Bought a week ago a 2011 Prius with 72,198 miles which hasn't started/operated by previous owner in over 3 months. Story goes car ran-shut off at night and wouldn't start next morning. Owner did not want to pay to have car diagnosed/fixed. So I bought it as a project car. Literally over 80 codes, most are in the HV module, will 'ready up' after codes are cleared and will start and run 10 seconds and then HV triangle comes on and engine shuts off. Car can not 'ready up' till codes are cleared again. Some of the concerning codes are listed below, I have checked all fuses, 12v battery stays above 13 volts when using scan tool w/charger, using scan tool can activate accessories using bi-directional controls. HV battery is around 186 volts, block voltages are 12.6 to 13.09 on HV battery. No evidence of rodent damage to wiring in engine compartment. I am concerned about running HV battery much lower, don't have a charger so I am looking for some suggestions as to what codes to start diagnosis process with. Codes range from U0100-211,212 & 530, U0110-129,140 through 146, 151, 159,160, 164, 656 & 657, U1107-436 P062F-143 & 165 EE Prom Malfunction, P0630-804 VIN not matching, P0A1d-821, 822 & 823 Hybrid Control Module. P3000-003,388,389 HV battery malfunction, P3004-131,132,133,800,801,803 power cable malfunction. Suggestions would be greatly appreciated.
With all of those communication codes (that's what all the U codes are), once you are confident the 12 volt power supply is solid, it will be good to start working through the troubleshooting in the "networking" section of the repair manual (more info). There are a bunch of computers in the car, and as long as they can't reliably communicate with each other, weirdness will reign.

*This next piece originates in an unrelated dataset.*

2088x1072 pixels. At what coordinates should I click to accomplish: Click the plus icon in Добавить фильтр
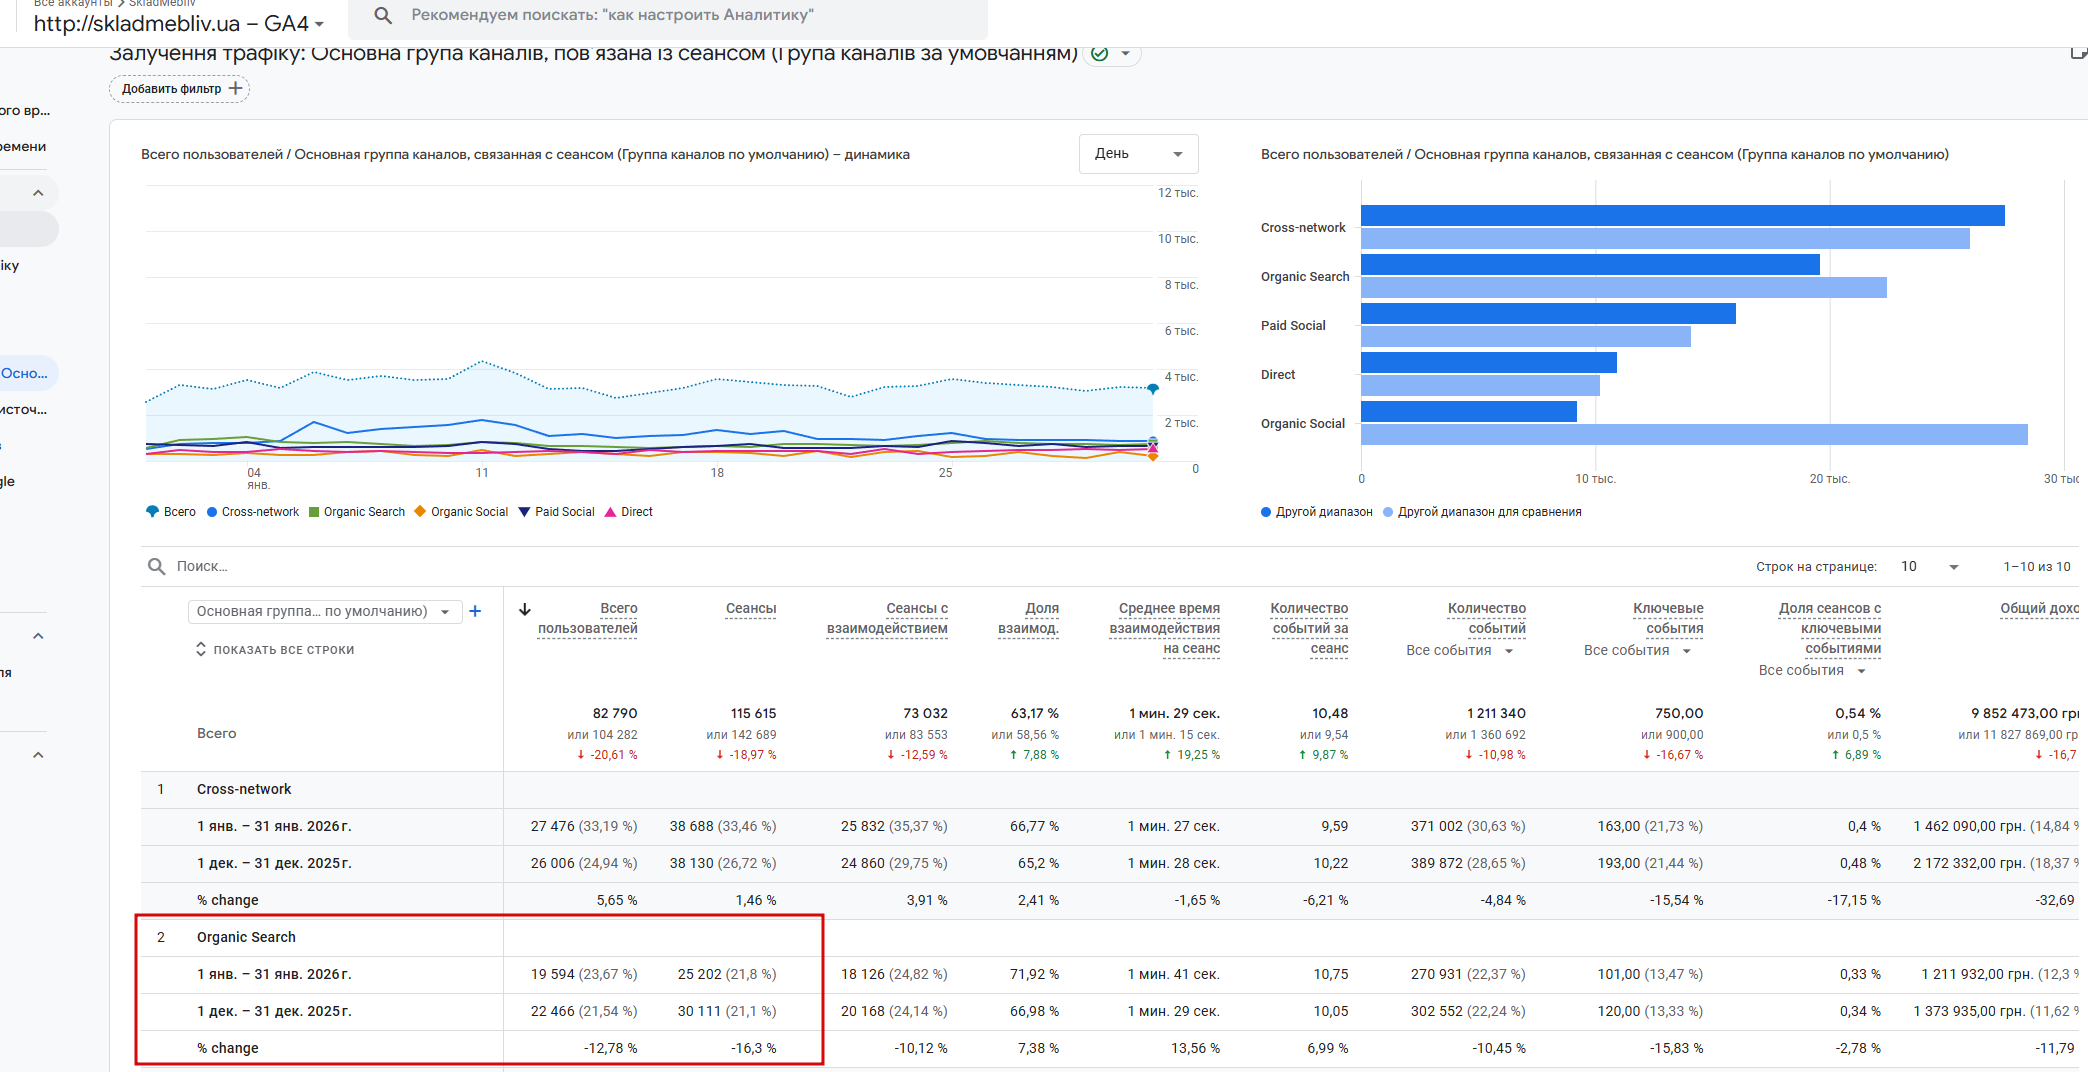point(236,89)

Thanks for the info, what is your opinion regarding the HV Battery currently at 186 volts according to the scanner, is this still in the normal operating range?
The HV battery is too low and needs to be charged via prolong charger or homemade charger. http://www.RedBullet.net https://ProjectLithium.com/?ref=mG0GE http://www.Pulstar.com http://www.PlugOutPower.com Use code 7373 http://www.hybridpit.com Use code azusa http://CatStrap.net Use code azusa
That raw voltage reading doesn't really tell you as much as just letting the car's computer tell you its opinion of the battery. That is, 186 volts is low, but divided by 168 cells is still over 1.1 volts per cell. NiMH fully-discharged thresholds are sometimes set around 1.0 down to 0.9 volts per cell, so that wouldn't be considered totally discharged. On the other hand, you have the P3000-388 code, which is the onboard computer saying "yo, your traction battery state of charge is too low", so that's the verdict that mainly matters, from the thing that ought to know.

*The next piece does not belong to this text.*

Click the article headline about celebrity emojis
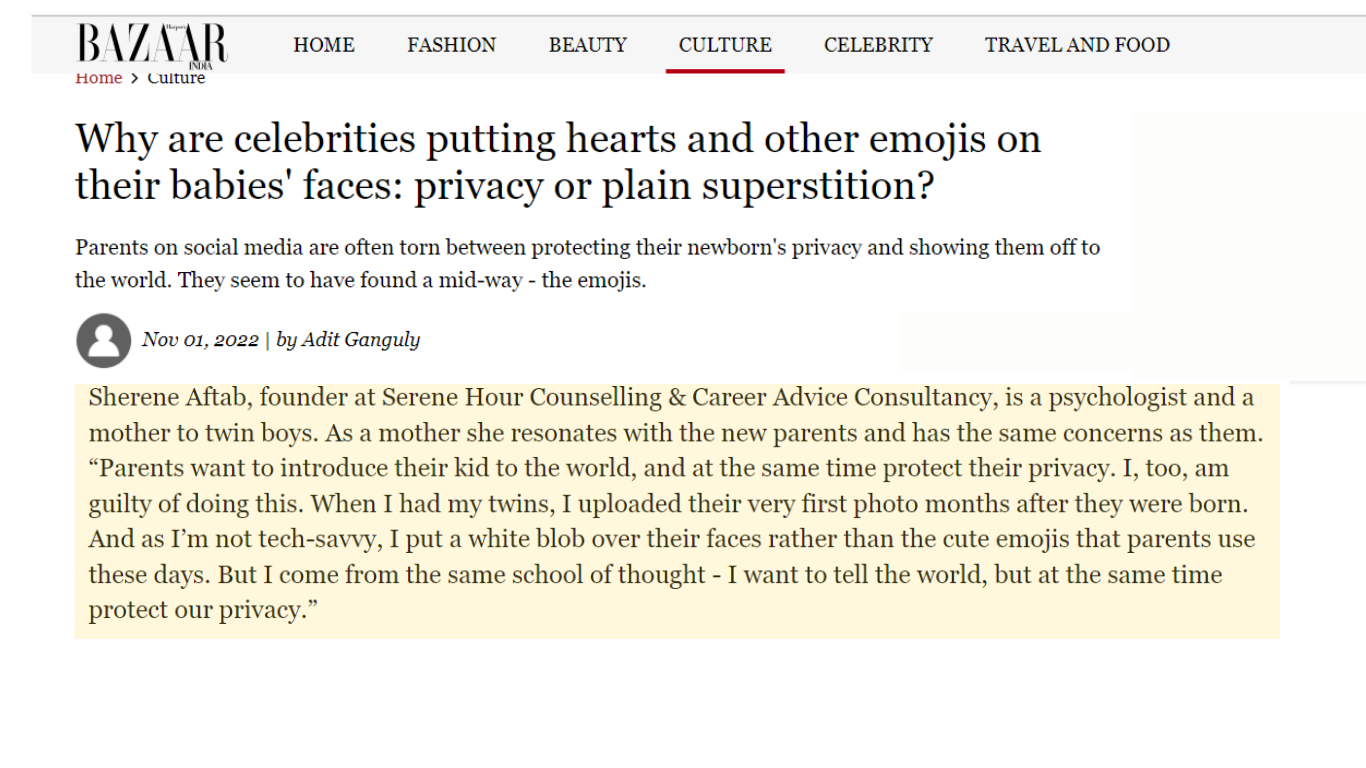This screenshot has height=768, width=1366. (557, 161)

Your ICE isn't running. The hybrid ecu will spin it for up to 10 seconds when it tries to start it. Typical faults that could prevent ICE function are, out of gas, faulty fuel pump, dirty throttle body. You need to recharge your HV battery somehow after figuring out what else is wrong. Posted via the PriusChat mobile app.

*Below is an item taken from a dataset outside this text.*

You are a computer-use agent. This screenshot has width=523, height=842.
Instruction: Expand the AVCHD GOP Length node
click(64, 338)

Thanks for the posts regarding my Prius issues, suggestions were very helpful. Thought I would provide a quick update, after a week or so of trying to balance HV modules to get the HV battery up to par I ended up (due to time constraints) going with a used HV battery out of a wrecked Prius. This took care of some of the problems but still a no start with the gas engine. While working on the back hatch area I inspected the ground cable attaching point on the body and cleaned up this ground connection. Not sure how many 'engine cranks' this used battery would sustain I decided to search through this website and perform a number of maintenance procedures that were identified in a number of other posts. Not having any service records to guide my starting point, I went ahead and performed MAF and MAP cleaning, new spark plugs, fuel pressure test (volume & pressure was good), check for water contamination-appeared fine but due to fuel tank having 1/4-tank, I elected to drain fuel and start with a fresh 5 gallons of gas. When I crawled under the car to install a new PCV valve I notice a vacuum line was off at the intake manifold. Reattached this line. Cleaned all the ground connections under the hood (10 years of midwest winters raises havoc on ground connections). Cleared all codes and gas engine came to life. Guessing vacuum line was main culprit, don't know for sure. I have put about 250 miles on car, and I have had evap hose come off after a trip, I am wondering if I have some pressure buildup in intake? I have performed intake cleaning using the CRC Intake and valve cleaner product as well as installed Sea Foam to a fresh tank of fuel. Will see how things go in the future.